The distinction sat between them.

"Hwang Minsoo," Sera said. "C-rank independent. Lives thirty meters from an eastern arc channel. Sleeps alone. No team, no security, no one who'd notice if his mana profile changed overnight. He's the easiest target on the list."

"And if modified, he can cut the eastern arc channels near his apartment. Low-level damage. One or two cuts before we detect and respond."

"One or two cuts is one or two cuts. The margin is three."

"The margin is three across the entire network. Minsoo's potential damage at C-rank is limited to local channels he can physically reach. Cho Mirae's potential damage at the Anyang junction covers three sites simultaneously."

Sera looked at the list. At Hwang Minsoo's name. The C-rank independent who lived alone and cleared dungeons for rent money and who had no idea that something was looking at him.

"You're making the right call," she said. "But it's still a choice about who you're willing to lose."

"Every operational decision is that choice. The ones that feel like choices are the ones where the names are visible."

She looked at him for a long moment. Then she went to make coffee.

---

Dohyun stayed at the table until 23:00. The nine names in front of him. The damage map beside them. The overlay of people and infrastructure, the human geography of a threat that operated through bodies while they slept.

The five unprotected names. Yun Jaewoo, Park Dongmin, Bae Eunseo, Hwang Minsoo, Kang Taehyuk. Five people he'd decided he couldn't cover. Five people who would continue their lives, clear their dungeons, sleep in their beds, and wake up unchanged or wake up with knowledge that hadn't been there the night before and a capability they hadn't earned and a story in their heads about what the infrastructure was for that the pursuer had written for them.

The War Manual hadn't prepared him for this particular arithmetic. The first life's version of the ring circuit problem had been solved through violence and cover-up. Seokhwan had been killed. The infrastructure had maintained enough integrity by default. Nobody had needed to protect nine hunters from an entity that recruited through sleep because nobody had known the entity existed.

This life knew more. Knowing more meant more choices. More choices meant more arithmetic.

The five unprotected names stayed on the table.

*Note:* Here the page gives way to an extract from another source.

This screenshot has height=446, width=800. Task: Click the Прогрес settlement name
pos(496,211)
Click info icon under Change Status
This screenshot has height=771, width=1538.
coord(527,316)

At 23:30, Minhee came down from the upstairs monitoring station. She'd been running the nightly reception window for the architects' signal, the same three-hour monitoring session she'd been conducting since the Sancheong translation.

She was carrying the notebook. Her hand on the page was steady but her pace was wrong. Faster than usual. Something in the notebook that couldn't wait.

"New fragment," she said.

"The architects' signal."

"Different. The content is different from anything I've received before. The previous fragments were operational, informational, emotional. Status updates from the refugees. Guidance toward the ring circuit. The word for repair." She put the notebook on the table. Open. The page she'd been writing on was covered in the architects' notation, transcribed from whatever she'd received through her sensory architecture. "This fragment is a warning."

"About what."

"About what's doing this. The thing that modifies people. The thing that sends the cutting technique and the interpretive frame and the belief structure." She looked at him. "The architects knew what it was. They encountered it during the first activation cycle. Eight hundred years ago, when they built the ring circuit and fired the trap and survived."

"What did they call it?"

She pointed at a line in the notation. Three characters in the architects' script.

"The closest translation is 'the gardener,'" she said. "The entity that tends the collection mechanism. That maintains the harvest. That prunes anything that grows in the wrong direction."

"The gardener."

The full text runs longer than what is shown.